Relationship of P450 2C9 genetic polymorphisms in Chinese and the pharmacokinetics of tolbutamide

Summary Aim: To study the relationship between P450 2C9 genetic polymorphisms and the pharmacokinetics of tolbutamide in Chinese subjects. Methods: P450 2C9 genotype was determined by oligonucleotide microarray. Using tolbutamide as a probe of P450 2C9 activity, P450 2C9 phenotype in 20 healthy individuals expressing the P450 2C9*1/*1, *1/*3 and *3/*3 genotypes were evaluated. After administration of 500 mg tolbutamide, plasma and urine samples were collected from each subject over a 24‐h period. The tolbutamide and its metabolites’ concentrations in human plasma and urine were determined by solid‐phase extraction and HPLC. Results: Tolbutamide AUC0→∞ increased by 20 and 116%, and T1/2 increased by 60 and 813%, respectively, in subjects expressing the P4502C9*1/*3 and *3/*3 genotypes compared with *1/*1 subjects. Reductions in tolbutamide oral clearance (68 and 11%) and formation clearance (39 and 3%) were detected in the *1/*3 and *3/*3 individuals, respectively, compared with */*1 subjects.
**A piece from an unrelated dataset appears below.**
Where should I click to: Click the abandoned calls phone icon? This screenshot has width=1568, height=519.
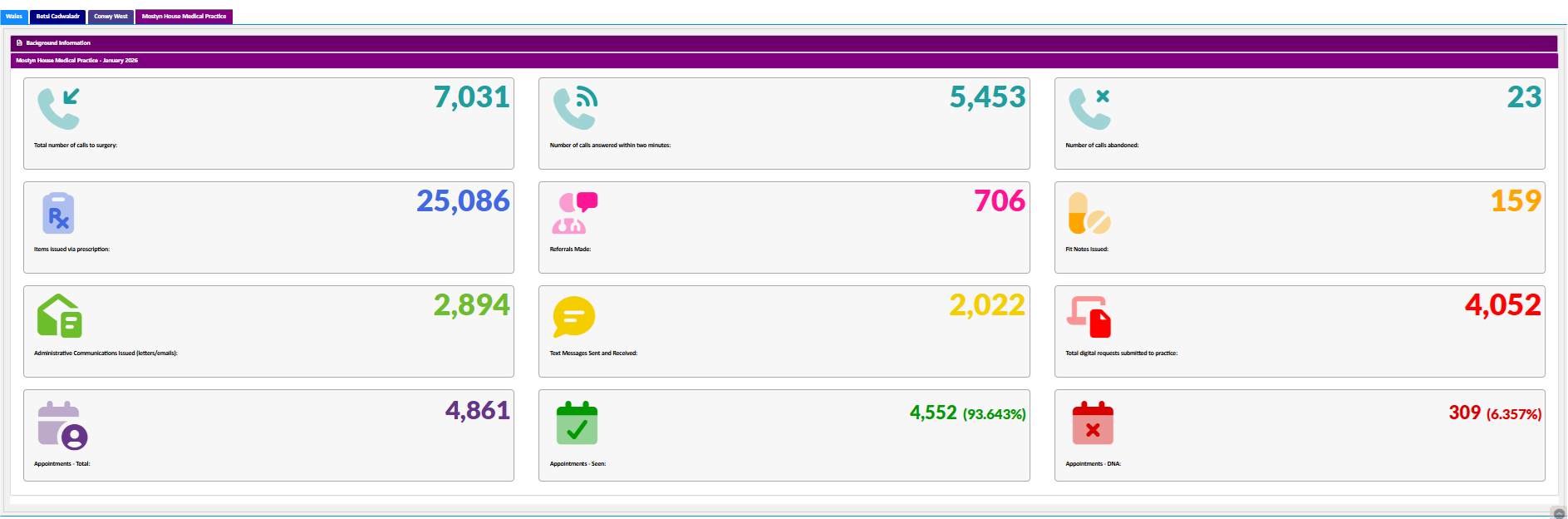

Conclusion: The P450 2C9 activity was significantly reduced in *1 heterozygotes compared with *1 homozygotes, and the metabolism of tolbutamide was more severely impaired in *3/*3 individuals compared with those expressing *1/*3. Using tolbutamide as a P450 2C9 probe, P450 2C9 genotype was the major determinant of P450 2C9 phenotype.